(PROVIDED TEXT)

Why Now Is Still The Time To Buy
We all know this is a crazy time in the market and some buyers are either getting frustrated because their offers are not being accepted or some are just plain scared to even start looking as it can be intimidating. Even though the market is geared towards the sellers right now, it’s still a great time to purchase a new home. With mortgage rates still near historic lows, it 100% still makes sense to purchase now and not wait until this fall or this time next year. I have talked a few buyers off the ledge this year once I ran some figures for them like I did below as they never imagined offering more than $10,000 above asking price.
To give you an idea, rates earlier this year on a 30-year fixed were at the lowest, 2.375%. Let’s use 2.5% just to keep it at half point intervals. On a $500,000 loan, the principal and interest (P/I) would be $1975.62 at 2.5%. Today’s pricing at 3% would make the P/I $2107.99. This makes a monthly difference of $132.27 and an annual difference of $1587.24. Multiply this figure by 30yrs and that half point difference is now $47,612.20 more for the buyer.

(End PROVIDED TEXT)

**TASK OBJECTIVE**:
According to the text on buying a home now, what was the lowest rate on a 30-year fixed mortgage earlier this year?

(INFORMATION SUPPLIED)

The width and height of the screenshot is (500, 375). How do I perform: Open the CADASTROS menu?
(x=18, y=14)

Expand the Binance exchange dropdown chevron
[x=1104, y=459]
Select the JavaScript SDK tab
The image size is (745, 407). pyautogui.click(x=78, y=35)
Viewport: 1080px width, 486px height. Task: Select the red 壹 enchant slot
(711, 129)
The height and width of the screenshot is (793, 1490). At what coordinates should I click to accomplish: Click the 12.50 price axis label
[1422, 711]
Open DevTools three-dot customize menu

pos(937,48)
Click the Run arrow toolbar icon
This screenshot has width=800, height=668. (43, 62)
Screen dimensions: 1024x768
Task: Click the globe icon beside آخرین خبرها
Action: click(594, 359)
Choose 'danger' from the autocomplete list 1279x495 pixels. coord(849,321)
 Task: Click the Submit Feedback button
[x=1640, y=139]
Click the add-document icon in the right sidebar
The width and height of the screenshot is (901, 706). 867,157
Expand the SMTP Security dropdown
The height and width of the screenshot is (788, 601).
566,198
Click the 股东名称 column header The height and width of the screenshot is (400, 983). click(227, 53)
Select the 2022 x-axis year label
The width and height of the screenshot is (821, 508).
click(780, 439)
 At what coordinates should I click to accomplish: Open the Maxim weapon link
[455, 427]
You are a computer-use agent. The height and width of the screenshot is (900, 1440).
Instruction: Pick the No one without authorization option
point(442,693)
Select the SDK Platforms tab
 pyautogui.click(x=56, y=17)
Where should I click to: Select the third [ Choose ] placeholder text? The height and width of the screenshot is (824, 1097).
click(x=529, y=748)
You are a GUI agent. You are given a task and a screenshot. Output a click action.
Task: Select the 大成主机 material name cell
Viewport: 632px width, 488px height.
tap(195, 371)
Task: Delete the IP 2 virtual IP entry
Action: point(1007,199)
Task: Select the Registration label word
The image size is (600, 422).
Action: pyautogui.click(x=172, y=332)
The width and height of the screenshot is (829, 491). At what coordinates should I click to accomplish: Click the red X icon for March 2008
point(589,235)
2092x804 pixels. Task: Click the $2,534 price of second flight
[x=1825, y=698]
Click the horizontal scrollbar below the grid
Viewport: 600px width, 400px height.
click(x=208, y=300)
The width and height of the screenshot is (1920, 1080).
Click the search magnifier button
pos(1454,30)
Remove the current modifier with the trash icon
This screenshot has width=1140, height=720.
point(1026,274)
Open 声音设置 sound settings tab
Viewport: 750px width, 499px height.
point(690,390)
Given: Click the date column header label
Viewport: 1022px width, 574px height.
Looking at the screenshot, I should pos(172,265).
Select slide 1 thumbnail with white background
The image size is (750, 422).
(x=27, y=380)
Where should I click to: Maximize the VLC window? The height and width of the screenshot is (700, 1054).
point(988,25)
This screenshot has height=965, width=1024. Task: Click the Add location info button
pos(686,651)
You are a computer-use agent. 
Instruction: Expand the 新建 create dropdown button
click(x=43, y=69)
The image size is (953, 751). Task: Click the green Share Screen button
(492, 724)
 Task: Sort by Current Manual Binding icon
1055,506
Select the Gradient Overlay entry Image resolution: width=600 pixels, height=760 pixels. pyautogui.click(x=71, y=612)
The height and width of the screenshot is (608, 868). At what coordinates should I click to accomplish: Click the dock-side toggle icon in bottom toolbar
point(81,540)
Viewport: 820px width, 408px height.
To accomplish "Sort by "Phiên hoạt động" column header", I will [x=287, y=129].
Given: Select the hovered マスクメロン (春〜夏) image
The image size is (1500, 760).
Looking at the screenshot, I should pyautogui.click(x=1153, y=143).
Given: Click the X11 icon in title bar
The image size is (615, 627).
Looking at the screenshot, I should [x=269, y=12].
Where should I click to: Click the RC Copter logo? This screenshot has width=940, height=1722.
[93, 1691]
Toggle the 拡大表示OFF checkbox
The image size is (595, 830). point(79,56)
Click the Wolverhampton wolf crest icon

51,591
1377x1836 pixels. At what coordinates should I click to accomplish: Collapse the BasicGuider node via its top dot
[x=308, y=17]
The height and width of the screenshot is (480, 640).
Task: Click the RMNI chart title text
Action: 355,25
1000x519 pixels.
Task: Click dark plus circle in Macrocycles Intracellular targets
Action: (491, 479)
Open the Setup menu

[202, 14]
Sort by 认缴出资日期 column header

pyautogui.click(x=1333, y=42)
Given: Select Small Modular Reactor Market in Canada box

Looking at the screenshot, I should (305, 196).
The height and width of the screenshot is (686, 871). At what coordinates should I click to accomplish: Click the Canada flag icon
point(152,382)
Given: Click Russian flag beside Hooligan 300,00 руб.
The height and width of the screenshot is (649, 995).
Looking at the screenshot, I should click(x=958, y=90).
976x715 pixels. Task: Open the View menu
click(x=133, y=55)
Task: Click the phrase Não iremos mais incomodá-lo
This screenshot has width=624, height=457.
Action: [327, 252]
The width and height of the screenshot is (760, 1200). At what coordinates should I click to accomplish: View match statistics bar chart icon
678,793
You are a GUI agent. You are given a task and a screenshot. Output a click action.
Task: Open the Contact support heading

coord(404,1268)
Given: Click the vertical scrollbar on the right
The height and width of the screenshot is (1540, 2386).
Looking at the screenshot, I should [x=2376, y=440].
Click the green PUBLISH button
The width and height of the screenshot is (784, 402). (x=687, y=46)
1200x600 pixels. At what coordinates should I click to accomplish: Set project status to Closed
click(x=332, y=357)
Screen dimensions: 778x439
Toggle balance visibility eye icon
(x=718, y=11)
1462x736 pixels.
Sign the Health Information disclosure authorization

(End INFORMATION SUPPLIED)

**SOLUTION TO THE EXERCISE**:
2.375%